Today, we’re going to look at how you can make reading books an effective learning activity.
As you probably know, reading to your child is one of the most important practices for helping your child become a better reader. And if all you did was simply open a book and read to your child, you would be leagues ahead of parents who don’t take the time to read to their children.
But there are some simple things you can do to help your child learn even more during reading time. Here are a few examples from Chapter 7 - Reading Books with Your Child:
Try picture books if your child is just beginning or isn't yet ready to learn to read.Picture books are valuable reading readiness tools because they help children learn to follow a story and to understand the concept of a sequence of events.
Depending on abilities, you may start out reading stories with only pictures to your child. It’s an obvious place to start if your child hasn’t yet learned to read. But whether or not your child is ready to learn to read, picture books can help in figuring out what’s happening based on the pictures, an important pre-reading skill that you can practice anytime. For my son, it was easy to sound out words and read them back. But talking about what’s going on in the picture was much more difficult. Plain pictures without words gave him the challenge of judging facial expressions, naming characters, identifying actions, and other similar tasks.
As you look at the book together, you’ll want to start by describing what’s happening in the picture. You’ll be talking about who is in the picture, what’s in the picture, and who is doing what.
For very young or beginning children, try readers or shorter books.
For young children with a short attention span, short books or stories, like what you might find in readers, are ideal. As your child grows and ability to focus increases, you can gradually increase the length of the books you read together.
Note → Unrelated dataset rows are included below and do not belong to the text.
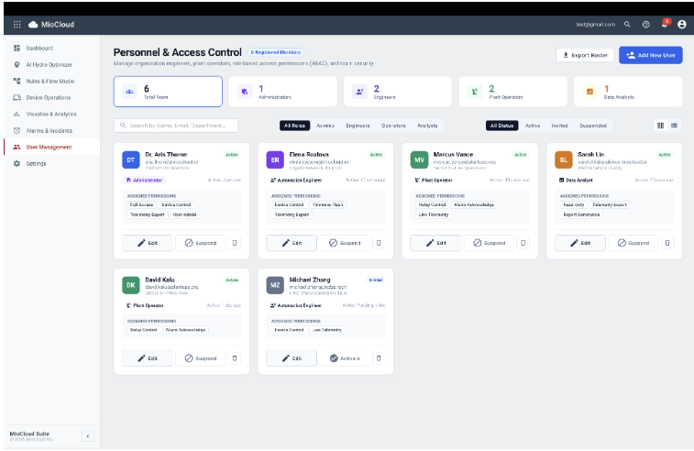
Task: Select the Operators role filter tab
Action: pos(393,126)
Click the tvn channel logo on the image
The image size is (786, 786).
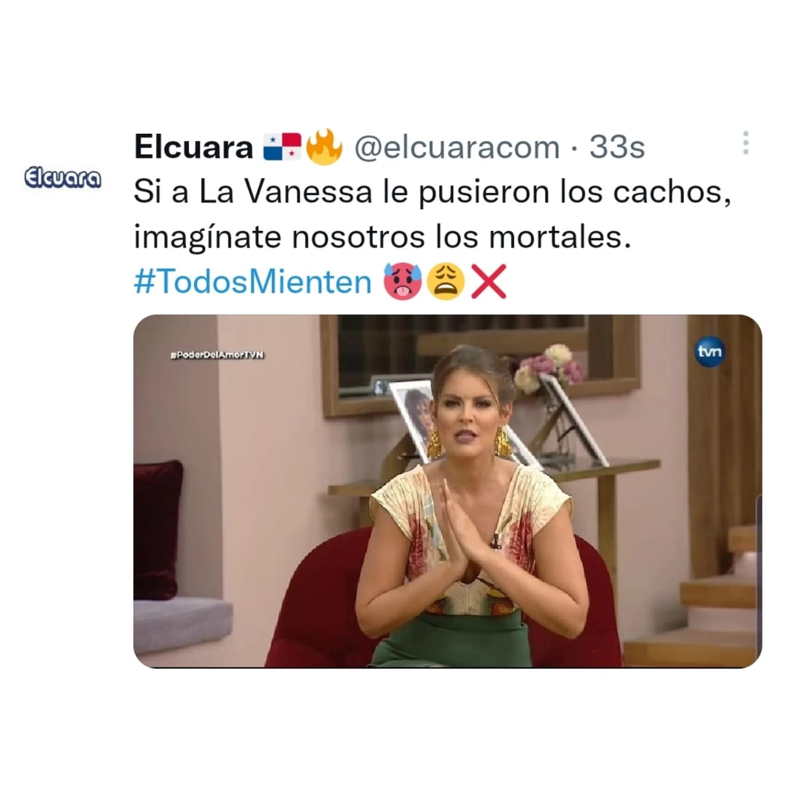tap(710, 351)
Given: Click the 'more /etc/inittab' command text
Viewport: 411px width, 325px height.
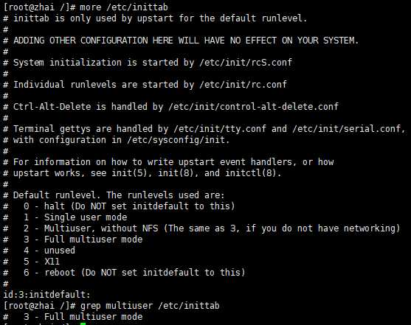Looking at the screenshot, I should tap(124, 7).
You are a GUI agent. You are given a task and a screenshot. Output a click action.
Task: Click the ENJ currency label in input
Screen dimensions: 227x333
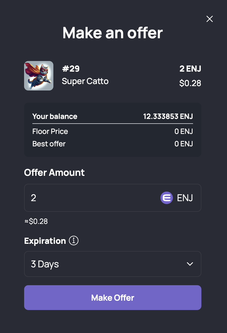185,198
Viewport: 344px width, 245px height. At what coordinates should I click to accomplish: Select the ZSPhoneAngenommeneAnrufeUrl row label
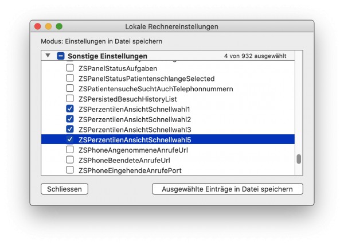pyautogui.click(x=133, y=150)
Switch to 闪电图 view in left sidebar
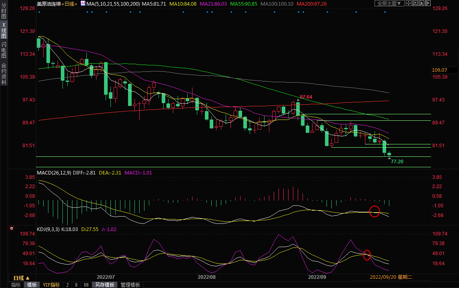This screenshot has width=459, height=288. [x=4, y=50]
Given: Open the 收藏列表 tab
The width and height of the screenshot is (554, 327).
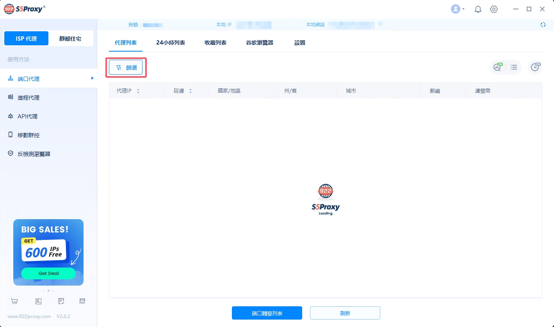Looking at the screenshot, I should pos(216,43).
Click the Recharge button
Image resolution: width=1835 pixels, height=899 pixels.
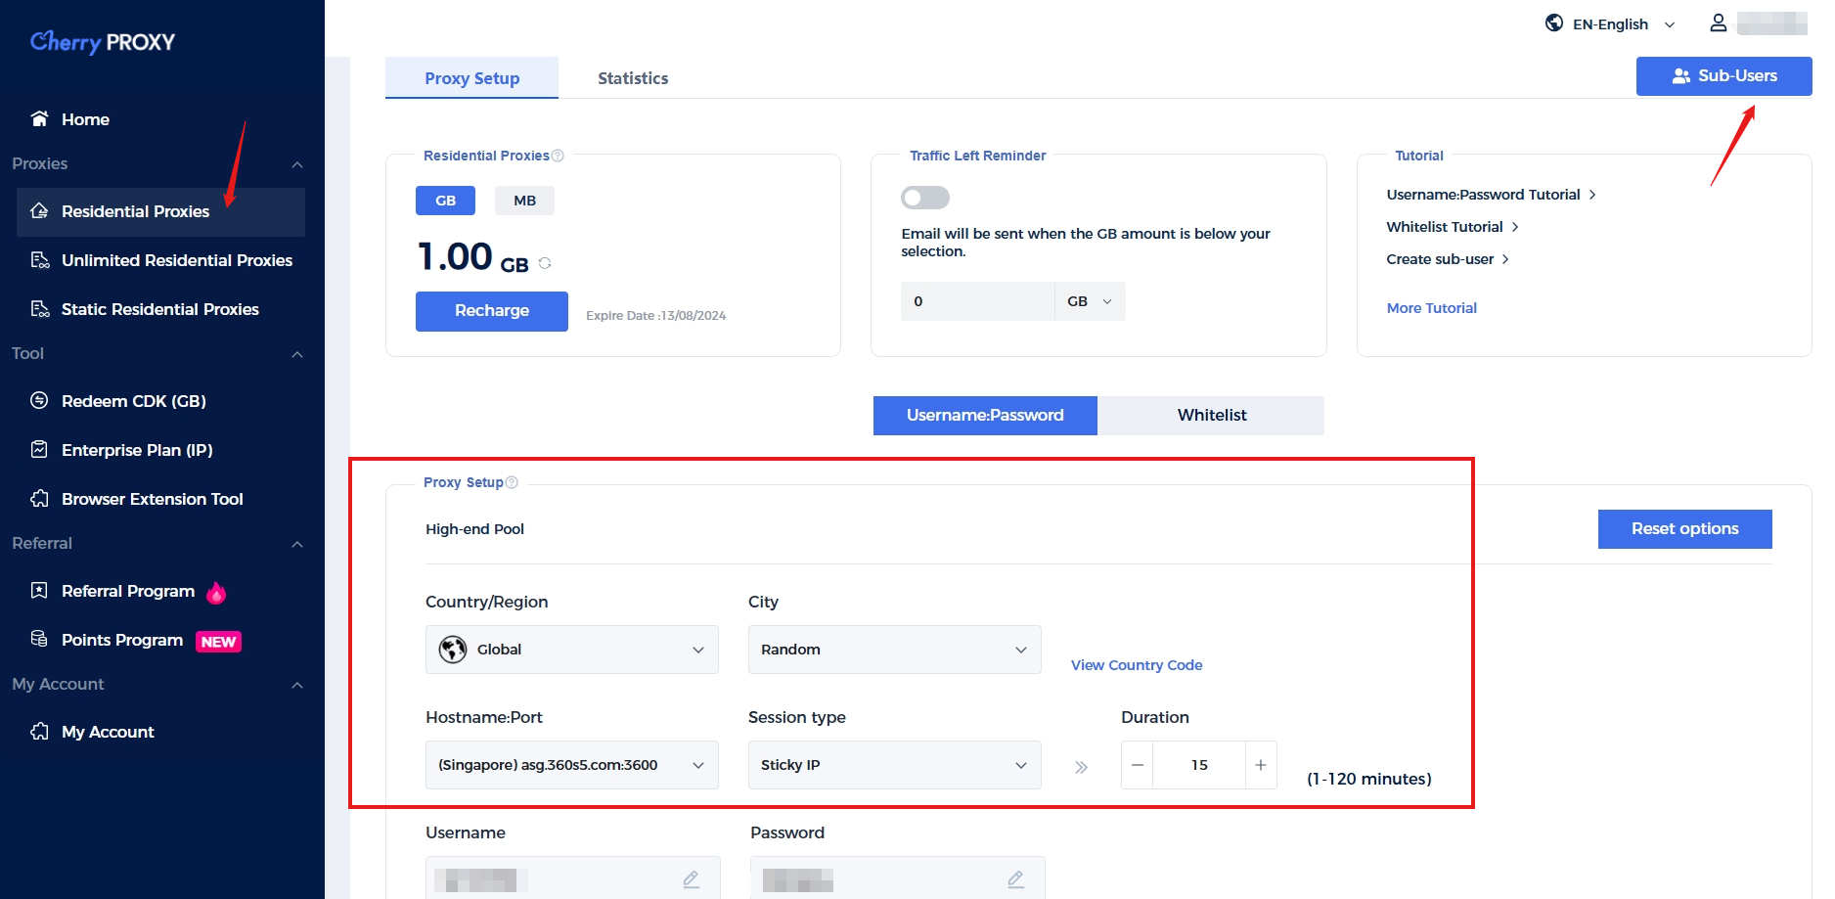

Point to the words on the page as you read them.
This will allow your child to read along with you and to follow the words as you read them.
Ask occasional questions as you read the story.
Asking questions will help your child to understand and pay attention to the story. It also exercises your child’s critical thinking skills. For example, when I read to my son, I might start out by saying, “This is George.”
Right away, I might ask him, “What’s his name?” as I point to George. Unless your child is more advanced, it’s usually best to ask as soon as you have read the answer. Otherwise, they are likely to forget what you read a few pages ago.
Then I would read, “George was a good little monkey and always very curious.”
Here I might ask, “What kind of animal was George?”
Next, I would read, “Today George is going to the library with his friend, the man with the yellow hat.”
Then I could ask, “Where did George and the man with the yellow hat go?”
You could pose different questions that ask who, what, when, where, and which. More advanced children may also be able to answer why and how questions. If your child is nonverbal and cannot answer the questions, you can ask the questions and answer them. Even if not able to answer the questions, this practice will still give your child a greater understanding of what you are reading.
Keep in mind that asking too many questions will turn this fun activity into too much work. Asking only occasional questions is best to avoid ruining the enjoyment of reading the story. The goal here is to balance helping your child understand the story with making reading fun.
Remember, our kids won’t read very much if they don’t enjoy it.
Reading a story once in a while just for fun with no questions is also a good idea. This gives our children the occasional treat of enjoying a story minus any work or interruption.